### The task
Select from the records below every line that has the word "window" in it.

[Source data]
○ ○ ○ ○ ○ ○ ○

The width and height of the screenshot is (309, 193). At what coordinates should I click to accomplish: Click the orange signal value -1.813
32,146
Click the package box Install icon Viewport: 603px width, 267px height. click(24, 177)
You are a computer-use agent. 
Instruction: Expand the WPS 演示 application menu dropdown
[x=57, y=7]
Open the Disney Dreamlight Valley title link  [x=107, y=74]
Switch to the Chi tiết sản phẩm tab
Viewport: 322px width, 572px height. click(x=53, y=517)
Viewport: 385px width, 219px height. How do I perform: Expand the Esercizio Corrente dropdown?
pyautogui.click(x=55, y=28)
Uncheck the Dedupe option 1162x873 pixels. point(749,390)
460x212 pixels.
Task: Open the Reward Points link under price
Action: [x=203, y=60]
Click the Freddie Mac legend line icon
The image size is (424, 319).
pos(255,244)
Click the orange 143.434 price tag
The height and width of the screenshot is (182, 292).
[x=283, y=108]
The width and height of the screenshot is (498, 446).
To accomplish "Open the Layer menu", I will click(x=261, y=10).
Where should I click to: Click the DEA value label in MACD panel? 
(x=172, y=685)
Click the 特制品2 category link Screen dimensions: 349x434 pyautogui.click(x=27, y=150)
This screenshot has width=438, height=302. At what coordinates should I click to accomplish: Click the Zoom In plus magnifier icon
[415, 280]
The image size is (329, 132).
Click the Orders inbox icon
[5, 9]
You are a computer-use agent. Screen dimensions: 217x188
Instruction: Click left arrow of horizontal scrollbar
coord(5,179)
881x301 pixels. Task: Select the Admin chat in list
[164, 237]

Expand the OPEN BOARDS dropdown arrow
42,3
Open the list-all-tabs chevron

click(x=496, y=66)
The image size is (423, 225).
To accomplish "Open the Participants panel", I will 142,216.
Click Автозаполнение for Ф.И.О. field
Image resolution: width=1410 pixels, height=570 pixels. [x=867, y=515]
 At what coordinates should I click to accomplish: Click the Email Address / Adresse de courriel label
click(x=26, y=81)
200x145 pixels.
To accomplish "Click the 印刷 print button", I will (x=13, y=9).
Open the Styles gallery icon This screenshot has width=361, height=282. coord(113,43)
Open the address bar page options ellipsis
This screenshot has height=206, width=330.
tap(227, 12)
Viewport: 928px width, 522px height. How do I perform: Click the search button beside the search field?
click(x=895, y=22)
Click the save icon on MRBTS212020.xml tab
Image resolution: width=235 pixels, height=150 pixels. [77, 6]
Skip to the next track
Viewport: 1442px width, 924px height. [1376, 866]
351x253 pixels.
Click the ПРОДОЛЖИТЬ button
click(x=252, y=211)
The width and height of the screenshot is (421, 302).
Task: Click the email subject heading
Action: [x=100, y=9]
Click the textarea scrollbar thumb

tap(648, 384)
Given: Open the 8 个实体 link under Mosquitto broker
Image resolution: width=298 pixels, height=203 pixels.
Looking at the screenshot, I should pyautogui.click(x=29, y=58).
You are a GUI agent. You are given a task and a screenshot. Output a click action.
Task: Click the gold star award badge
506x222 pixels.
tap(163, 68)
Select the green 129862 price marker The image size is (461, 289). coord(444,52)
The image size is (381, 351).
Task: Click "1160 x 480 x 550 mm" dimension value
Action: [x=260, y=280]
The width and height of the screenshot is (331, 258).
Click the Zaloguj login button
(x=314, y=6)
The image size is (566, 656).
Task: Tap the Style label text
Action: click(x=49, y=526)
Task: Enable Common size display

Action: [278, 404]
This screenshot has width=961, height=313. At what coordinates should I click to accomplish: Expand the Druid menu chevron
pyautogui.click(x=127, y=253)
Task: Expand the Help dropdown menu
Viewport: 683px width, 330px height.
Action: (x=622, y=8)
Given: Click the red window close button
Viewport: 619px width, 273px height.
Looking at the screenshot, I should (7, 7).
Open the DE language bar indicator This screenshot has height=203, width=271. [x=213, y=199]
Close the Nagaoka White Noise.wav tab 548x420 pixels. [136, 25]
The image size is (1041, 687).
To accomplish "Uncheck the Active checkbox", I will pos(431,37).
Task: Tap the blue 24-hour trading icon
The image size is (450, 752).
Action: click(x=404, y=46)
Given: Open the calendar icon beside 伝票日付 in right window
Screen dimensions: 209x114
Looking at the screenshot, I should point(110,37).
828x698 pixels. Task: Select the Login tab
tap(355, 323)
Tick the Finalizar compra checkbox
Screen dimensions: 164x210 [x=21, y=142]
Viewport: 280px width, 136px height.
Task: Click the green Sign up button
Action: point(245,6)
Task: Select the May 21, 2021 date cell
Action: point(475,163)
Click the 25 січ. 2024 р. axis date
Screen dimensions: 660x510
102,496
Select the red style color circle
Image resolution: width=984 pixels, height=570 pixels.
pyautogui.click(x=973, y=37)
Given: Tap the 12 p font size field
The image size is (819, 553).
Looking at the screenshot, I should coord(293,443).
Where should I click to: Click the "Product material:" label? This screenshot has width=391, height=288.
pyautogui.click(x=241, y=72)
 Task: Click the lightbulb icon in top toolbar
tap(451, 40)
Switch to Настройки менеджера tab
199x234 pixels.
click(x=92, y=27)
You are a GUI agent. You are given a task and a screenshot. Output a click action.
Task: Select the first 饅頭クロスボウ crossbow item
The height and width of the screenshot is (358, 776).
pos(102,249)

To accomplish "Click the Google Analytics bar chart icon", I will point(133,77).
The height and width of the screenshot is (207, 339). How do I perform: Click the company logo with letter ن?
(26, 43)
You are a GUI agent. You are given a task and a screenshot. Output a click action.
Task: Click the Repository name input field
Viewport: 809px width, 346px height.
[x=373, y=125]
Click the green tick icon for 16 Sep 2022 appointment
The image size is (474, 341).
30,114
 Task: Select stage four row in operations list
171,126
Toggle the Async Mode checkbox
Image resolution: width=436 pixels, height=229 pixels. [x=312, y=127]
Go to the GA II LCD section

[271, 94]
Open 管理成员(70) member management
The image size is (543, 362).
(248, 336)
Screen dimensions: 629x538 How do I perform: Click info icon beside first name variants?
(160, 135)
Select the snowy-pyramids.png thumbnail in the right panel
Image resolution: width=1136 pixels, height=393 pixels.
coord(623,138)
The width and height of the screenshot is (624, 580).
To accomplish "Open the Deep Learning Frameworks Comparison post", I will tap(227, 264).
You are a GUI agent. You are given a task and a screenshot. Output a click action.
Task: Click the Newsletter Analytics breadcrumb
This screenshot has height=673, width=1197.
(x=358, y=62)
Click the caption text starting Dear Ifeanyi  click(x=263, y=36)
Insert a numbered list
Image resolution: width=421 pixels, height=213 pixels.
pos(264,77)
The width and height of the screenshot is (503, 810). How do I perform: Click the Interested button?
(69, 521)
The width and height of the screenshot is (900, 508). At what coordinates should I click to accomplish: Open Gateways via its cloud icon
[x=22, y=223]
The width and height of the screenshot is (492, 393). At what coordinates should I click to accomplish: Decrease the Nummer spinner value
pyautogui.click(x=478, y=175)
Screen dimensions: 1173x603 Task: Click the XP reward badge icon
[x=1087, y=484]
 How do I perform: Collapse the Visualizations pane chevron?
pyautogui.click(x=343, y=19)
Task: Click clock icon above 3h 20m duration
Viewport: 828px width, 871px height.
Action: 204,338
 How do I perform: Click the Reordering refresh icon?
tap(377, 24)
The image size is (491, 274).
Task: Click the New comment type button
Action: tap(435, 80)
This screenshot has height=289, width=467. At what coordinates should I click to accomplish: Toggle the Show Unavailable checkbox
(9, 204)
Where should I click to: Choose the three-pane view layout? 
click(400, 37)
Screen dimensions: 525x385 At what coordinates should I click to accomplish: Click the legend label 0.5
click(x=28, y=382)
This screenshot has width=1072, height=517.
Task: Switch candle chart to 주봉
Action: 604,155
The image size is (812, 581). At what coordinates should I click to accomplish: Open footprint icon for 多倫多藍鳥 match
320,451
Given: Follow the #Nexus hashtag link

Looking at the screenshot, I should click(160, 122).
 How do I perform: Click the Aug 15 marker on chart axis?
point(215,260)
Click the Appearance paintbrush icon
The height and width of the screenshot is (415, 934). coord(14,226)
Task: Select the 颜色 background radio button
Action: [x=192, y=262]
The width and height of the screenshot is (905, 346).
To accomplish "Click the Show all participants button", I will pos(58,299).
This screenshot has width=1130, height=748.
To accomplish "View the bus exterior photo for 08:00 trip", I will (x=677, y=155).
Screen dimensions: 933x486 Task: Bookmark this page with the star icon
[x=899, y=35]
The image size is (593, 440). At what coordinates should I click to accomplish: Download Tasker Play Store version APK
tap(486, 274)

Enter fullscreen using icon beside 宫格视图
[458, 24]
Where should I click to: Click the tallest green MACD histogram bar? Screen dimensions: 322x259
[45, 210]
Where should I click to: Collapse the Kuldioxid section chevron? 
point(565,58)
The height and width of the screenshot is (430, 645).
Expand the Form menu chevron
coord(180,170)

○ ○ ○ ○ ○ ○ ○

### The answer
Given: Click the red window close button
Given: Open the calendar icon beside 伝票日付 in right window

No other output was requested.